**Task prompt**
Go through the records and filter out every line lacking the word "menu"; copy the lines that remain.

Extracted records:
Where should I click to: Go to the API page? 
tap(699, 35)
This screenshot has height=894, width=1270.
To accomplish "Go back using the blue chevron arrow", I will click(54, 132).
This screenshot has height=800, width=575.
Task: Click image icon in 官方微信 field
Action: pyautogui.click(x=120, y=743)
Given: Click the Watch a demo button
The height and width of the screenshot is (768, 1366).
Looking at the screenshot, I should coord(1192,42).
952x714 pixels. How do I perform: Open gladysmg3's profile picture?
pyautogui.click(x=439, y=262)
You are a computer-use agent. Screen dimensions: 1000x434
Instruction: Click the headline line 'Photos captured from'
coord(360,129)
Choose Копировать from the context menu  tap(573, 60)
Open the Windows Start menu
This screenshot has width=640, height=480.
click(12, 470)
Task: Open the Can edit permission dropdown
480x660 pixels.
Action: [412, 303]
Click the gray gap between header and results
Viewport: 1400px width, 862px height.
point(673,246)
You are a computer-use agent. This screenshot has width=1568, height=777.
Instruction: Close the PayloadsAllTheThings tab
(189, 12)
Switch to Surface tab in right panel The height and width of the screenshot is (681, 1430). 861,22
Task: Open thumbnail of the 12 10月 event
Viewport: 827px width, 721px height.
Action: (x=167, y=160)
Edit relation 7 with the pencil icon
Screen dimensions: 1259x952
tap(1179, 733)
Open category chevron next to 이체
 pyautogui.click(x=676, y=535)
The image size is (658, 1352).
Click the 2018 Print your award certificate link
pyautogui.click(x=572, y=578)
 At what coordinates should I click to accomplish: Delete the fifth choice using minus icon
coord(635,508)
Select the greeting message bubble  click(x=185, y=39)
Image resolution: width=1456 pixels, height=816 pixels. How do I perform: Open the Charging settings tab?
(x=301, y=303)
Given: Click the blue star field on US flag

**Written response**
Choose Копировать from the context menu  tap(573, 60)
Open the Windows Start menu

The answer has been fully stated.